Redirector vs L4 switch Re:Cisco (Score:1)
It send a Meta redirect to the client
then if the browser isn't old/broken connects
chews up some extra bandwidth, and s..l..o..w
OK, the request, redirect, and new request are
probably small compared to the returned page
and I was told this by a stateful, wire speed, L4+ switch vendor
Read what Slashdot uses. (Score:1)
Arrowpoint switch/load balancers.
UltraMonkey is LVS (Score:5, Informative)
It doesn't make very much sense to say "Should I use UltraMonkey or LVS?" as the latter is a piece of the former. There are other combinations of LVS+other stuff that you might put into that sentence: "Should I use Piranha or UltraMonkey?" or "Should I use UltraMonkey or Joe Macks LVS Config scripts?" or even "Should I build my own LVS scripts or use an existing framework?"
There are other HTTP load balancing options out there. Squid has a new branch in CVS called rproxy that handles multiple backend web servers very effectively with failure detection and other fun stuff (not to mention caching). Pound is a reverse proxy that does load balancing of HTTP traffic and SSL wrapping (most everything Squid can do for reverse proxying minus the caching features).
Balance is a generic TCP load balancer with some nice features. The best features being that it is simple and works on more platforms than just Linux and handles more than just the HTTP protocol. It probably has some disadvantages for some situations because it operates at a lower level than the HTTP proxies above, though it can probably do lots of the same things LVS does (I don't know very much about Balance).
Eddie is a neat framework written in Ericssons Erlang language. Seems to be dormant, but I think it is in pretty widespread use so is probably pretty stable.
Links:
LVS [linuxvirtualserver.org]
Squid rproxy branch [squid-cache.org]
Pound [gnu.org]
Balance [sourceforge.net]
Eddie [sourceforge.net]
What aspect of Load Balancing? & tangential to (Score:1)

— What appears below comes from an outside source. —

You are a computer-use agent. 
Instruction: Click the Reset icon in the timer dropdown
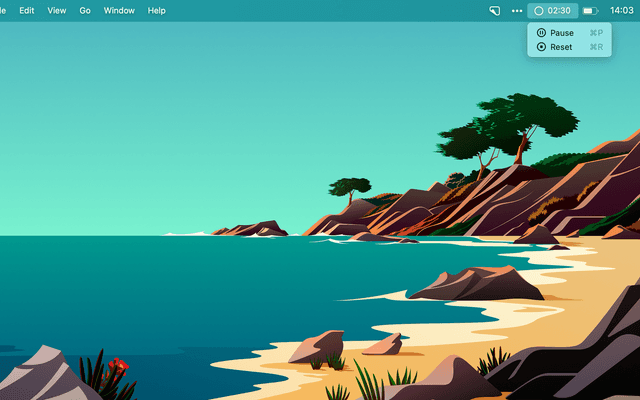541,47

I've been wanting to "balance"?? my DSL connection to the net... I want to give packets on certain ports higher priority... yet make sure that other trafic continues...
I want to be able to tune my network connection to make low latancy medium bandwith applications work awesome, while making sure that webserfing happens reasonably fast, and streaming has its data put into order and maybe cached on the router...
Basically, I want to prioritize between gaming, file sharing, streaming and downloading.. and browsing.
Maybe having a few seporate network stacks?? (do I even know what I'm talking about?) and a process that can send a Woah, slow down buddy command to the servers?
Use the features in your firewall. (Score:2)
DSL box
|
firewall (Linux/FreeBSD)
|
Your network
For FreeBSD look at dummynet.
http://info.iet.unipi.it/~luigi/ip_dum
Check out the weights and bandwidth stuff.
Or look for traffic shaper in the ipfw man.
For Linux look at netfilter aka iptables.
http://www.fokus.gmd.de/linux/HOWTO/Ad
# iptables -A OUTPUT -t mangle -p tcp --dport telnet \
-j TOS --set-tos Minimize-Delay
# iptables -A OUTPUT -t mangle -p tcp --dport ftp \
-j TOS --set-tos Minimize-Delay
# iptables -A OUTPUT -t mangle -p tcp --dport ftp-data \
-j TOS --set-tos Maximize-Throughput
--
Scenario
DSL
|
Cisco (firewall+router, with real IOS on it)
|
Your internal network
OR
DSL box = a Cisco router with IOS.
|
Your internal network
Use the Cisco queueing features - when I last checked years ago there was at least custom, priority, and fair queuing. The Cisco docs on their website are pretty good - lots of examples, lots of example configs.